YOUR ASSIGNMENT — Could you repeat all of the entries exactly, leaving out any pictures?

LISTED RECORDS —
───

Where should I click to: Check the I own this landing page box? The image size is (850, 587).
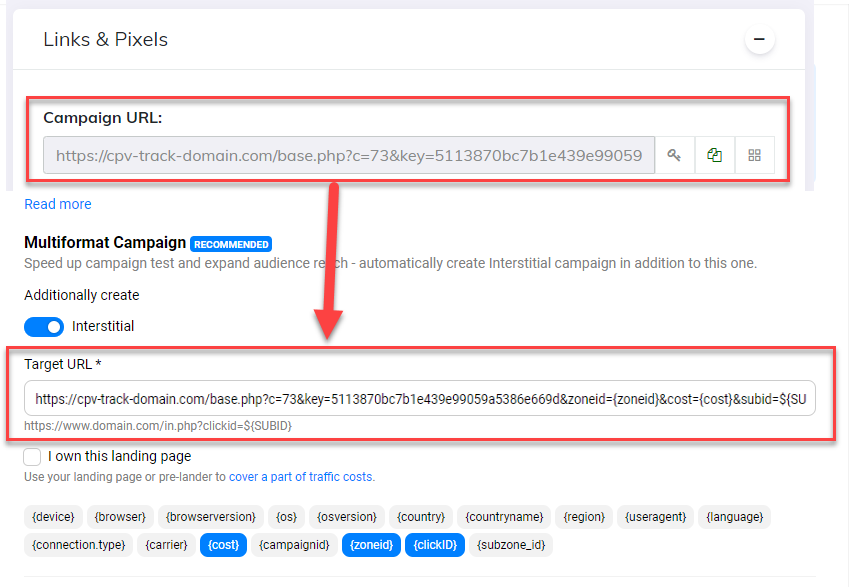tap(30, 454)
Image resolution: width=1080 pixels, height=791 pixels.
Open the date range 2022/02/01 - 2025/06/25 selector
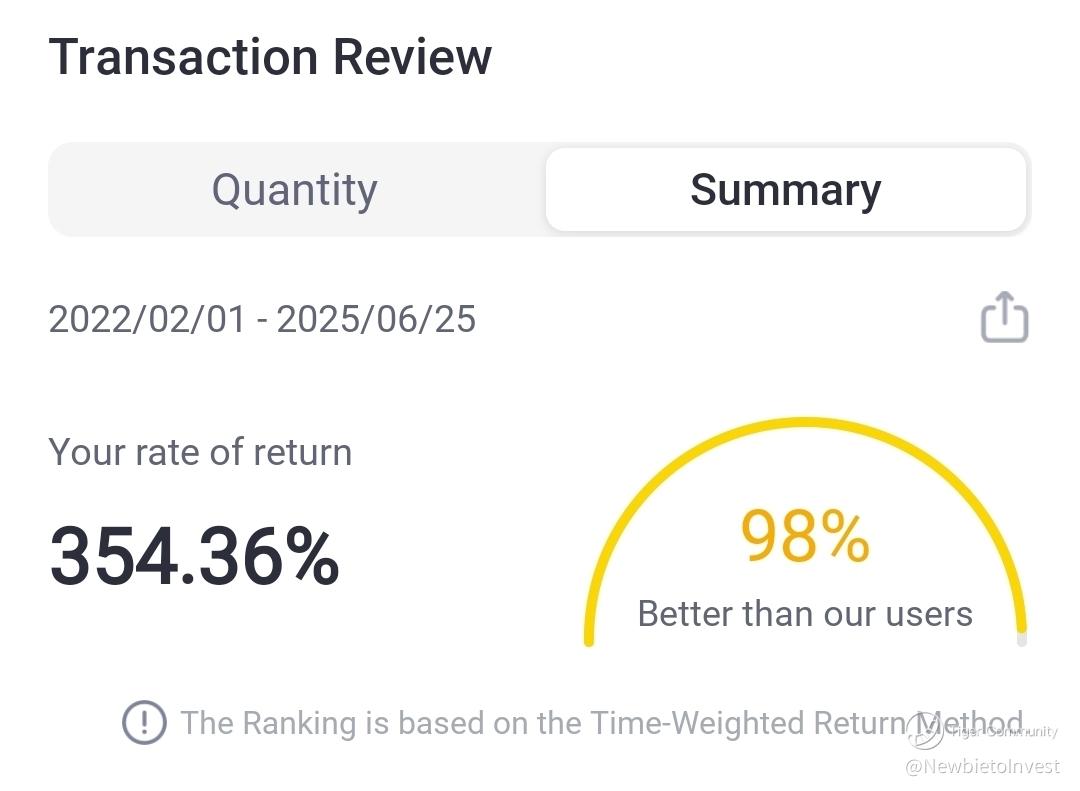click(262, 320)
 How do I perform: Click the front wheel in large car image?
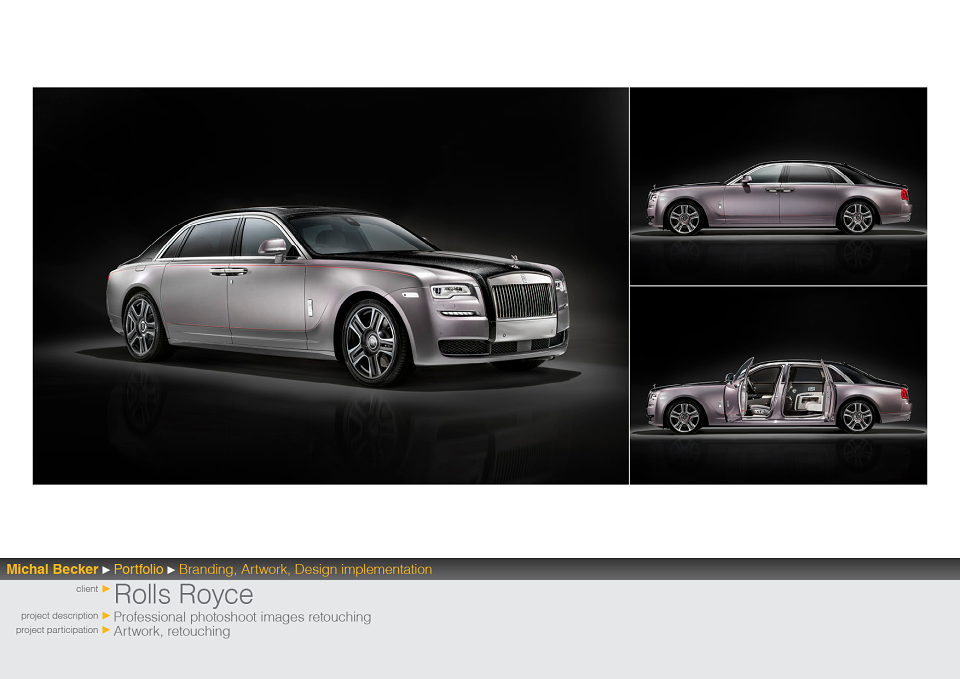pyautogui.click(x=372, y=343)
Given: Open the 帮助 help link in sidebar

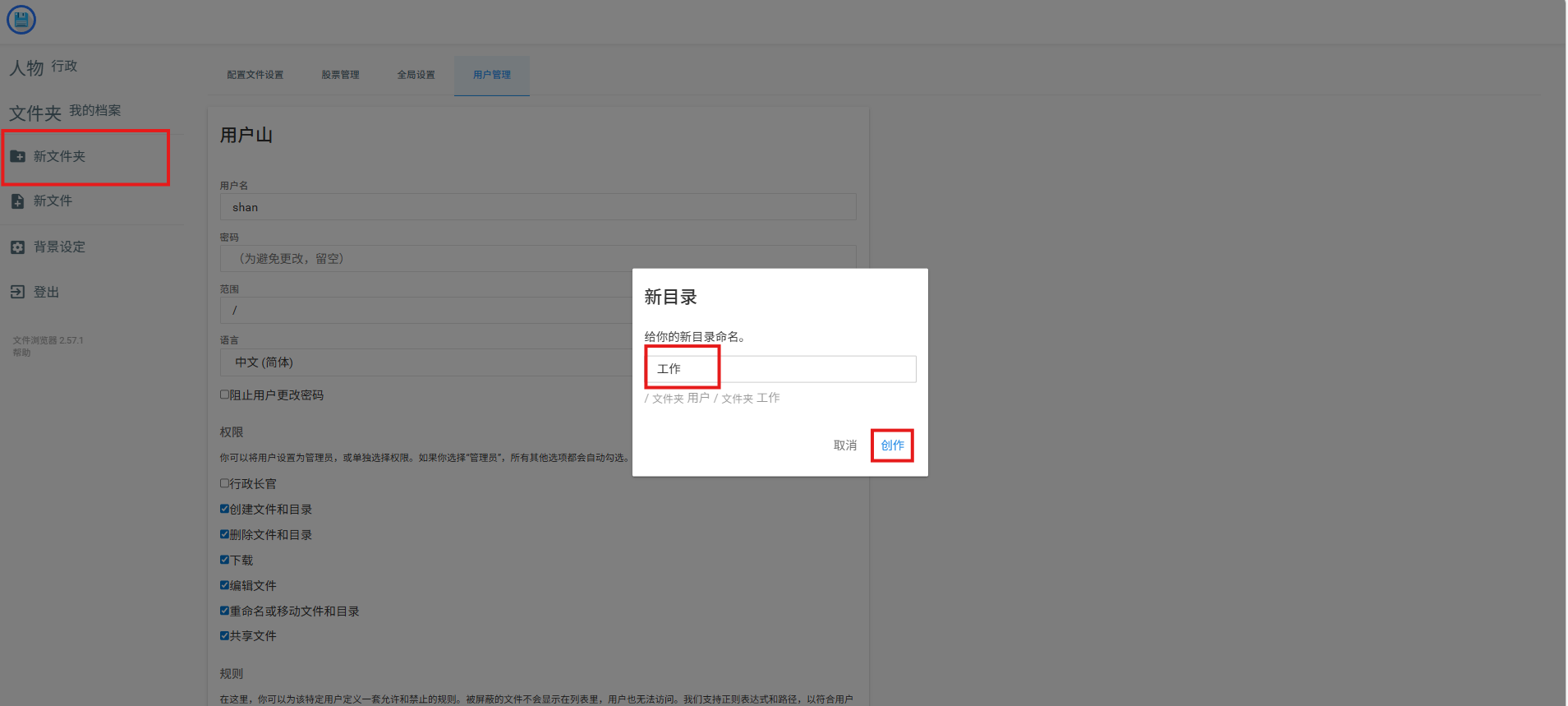Looking at the screenshot, I should click(x=21, y=353).
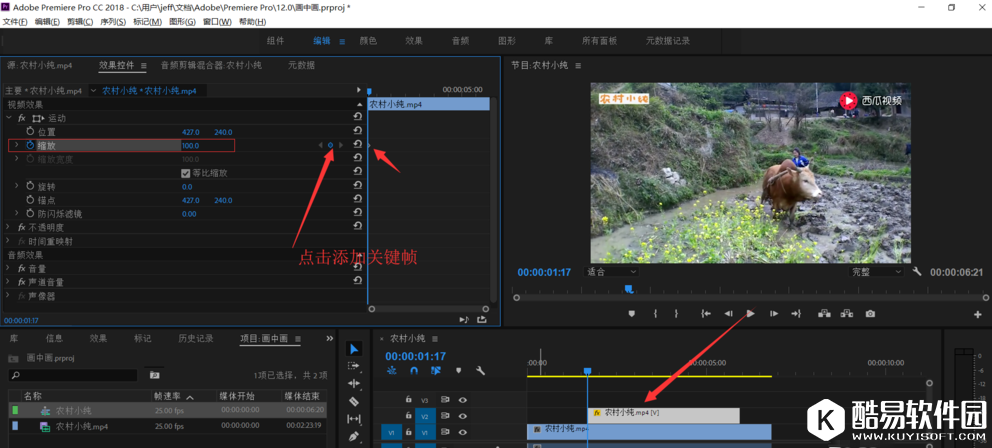Expand the 不透明度 effect section
This screenshot has height=448, width=992.
[x=9, y=227]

───

YOUR RESPONSE —
Where should I click to: Check the I own this landing page box? The image size is (850, 587).
tap(30, 454)
Image resolution: width=1080 pixels, height=791 pixels.
Open the date range 2022/02/01 - 2025/06/25 selector
click(262, 320)
 How do I perform: Click the front wheel in large car image?
pyautogui.click(x=372, y=343)
Given: Open the 帮助 help link in sidebar

Looking at the screenshot, I should click(x=21, y=353).
Expand the 不透明度 effect section
This screenshot has height=448, width=992.
[x=9, y=227]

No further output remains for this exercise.